The Balance of Payments data confirms what we discussed on Monday. It is the external sector that prevents the weakness of the domestic economy from showing up as an outright contraction. In the first quarter of the year, the balances of goods and services advanced by 1.6 points compared with the previous year, while in the second quarter the advance was 1.9 points. Although it’s not exactly the same calculation, if we subtract this effect from published GDP, the internal economy would have contracted by one point of GDP in the first quarter, and in the second would have improved a bit, but still remained negative at -0.7%.
Interestingly, the Balance of Payments also reveals that foreign investment, which Ms. Sheinbaum presented as historic, was actually slightly lower this quarter. In the first quarter, it exceeded 36 billion dollars, while this time it was below 35 billion. On the positive side, this year’s new investment is a little better than last year’s, and even higher than in 2023. Almost 3.15 billion dollars, compared to 1.876 billion the year before, and 3.029 billion the year before that. Even so, these remain the lowest years for new foreign investment in the century.
Now, on Monday I made a mistake. I told you that, to win the 2024 election, López Obrador had spent 8 trillion pesos. That is incorrect. That figure is the increase in debt from the time they took power (September 2018) to June of this year. In just under seven years, that has been the increase in debt, but it is unfair to associate that entire figure with policies explicitly aimed at securing power.
I believe the measures aimed at that goal consist of the grandiose infrastructure projects and the vote-buying through cash handouts, and those do not add up to eight trillion. In canceling the NAIC airport and building the AIFA, López Obrador spent 25 billion dollars, equivalent to half a trillion pesos. The same magical figure applies to Dos Bocas and the Maya Train, as I pointed out three years ago in México en el Precipicio (Ariel, 2022). These three projects together add up to 1.5 trillion pesos.
The “rescue” of Pemex, which did not deliver more crude production, nor more revenue for the treasury, cost one trillion pesos, according to IMCO’s estimates, which we have also replicated several times. That brings the tally to 2.5 trillion.
From 2022 to 2024, there was a notable increase in cash transfers, which I believe should be considered part of the election buyout. Before that, López Obrador had eliminated the previous social programs and replaced them with his own (the handouts), but with only a small increase in amounts. Starting in 2022, this changed. The sum over those three years, interestingly enough, comes to another 500 billion pesos. That makes three.

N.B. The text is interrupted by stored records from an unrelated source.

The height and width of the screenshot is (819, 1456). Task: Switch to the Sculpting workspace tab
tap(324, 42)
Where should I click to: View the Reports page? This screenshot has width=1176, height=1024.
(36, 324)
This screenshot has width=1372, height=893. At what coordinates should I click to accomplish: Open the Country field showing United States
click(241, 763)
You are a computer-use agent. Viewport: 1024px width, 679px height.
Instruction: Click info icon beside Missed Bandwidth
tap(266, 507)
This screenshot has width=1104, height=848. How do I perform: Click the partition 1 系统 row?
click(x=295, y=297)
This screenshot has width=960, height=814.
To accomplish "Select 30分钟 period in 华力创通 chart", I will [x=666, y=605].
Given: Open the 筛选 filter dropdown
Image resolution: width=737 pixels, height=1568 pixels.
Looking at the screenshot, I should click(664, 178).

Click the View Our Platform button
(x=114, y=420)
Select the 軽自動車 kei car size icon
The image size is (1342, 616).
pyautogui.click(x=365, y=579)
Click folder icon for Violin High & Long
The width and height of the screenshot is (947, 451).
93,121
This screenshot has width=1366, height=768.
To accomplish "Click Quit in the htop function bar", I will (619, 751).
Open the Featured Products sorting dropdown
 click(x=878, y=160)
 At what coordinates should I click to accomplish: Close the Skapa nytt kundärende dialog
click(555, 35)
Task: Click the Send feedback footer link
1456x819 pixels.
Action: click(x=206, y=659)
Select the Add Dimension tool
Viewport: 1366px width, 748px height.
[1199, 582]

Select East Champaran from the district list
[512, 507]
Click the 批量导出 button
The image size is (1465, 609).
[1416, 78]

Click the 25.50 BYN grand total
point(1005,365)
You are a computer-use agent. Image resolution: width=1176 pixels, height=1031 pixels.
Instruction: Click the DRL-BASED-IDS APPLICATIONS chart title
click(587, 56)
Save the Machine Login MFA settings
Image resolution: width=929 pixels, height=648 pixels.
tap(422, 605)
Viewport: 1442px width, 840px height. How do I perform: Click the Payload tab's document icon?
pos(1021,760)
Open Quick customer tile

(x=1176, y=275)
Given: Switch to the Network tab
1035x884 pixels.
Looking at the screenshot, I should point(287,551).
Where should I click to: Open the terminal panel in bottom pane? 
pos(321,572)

But this increase in debt had to be financed in those years, with rising rates—both due to the tightening cycle to contain inflation and above all due to the government’s greater demand for funds. When you want to borrow more, creditors tend to raise the cost. From 2022 onward, the financial cost has been 1.2 percentage points higher than in prior years. Applied to the accumulated debt, this adds another half trillion pesos through 2024, and another similar amount for the current administration. In total, four trillion pesos is the cost of winning the election.
I thought it was worth clarifying, because it’s a considerable figure, and because there is lasting damage both in the size of the debt and in its cost. We don’t need to exaggerate it.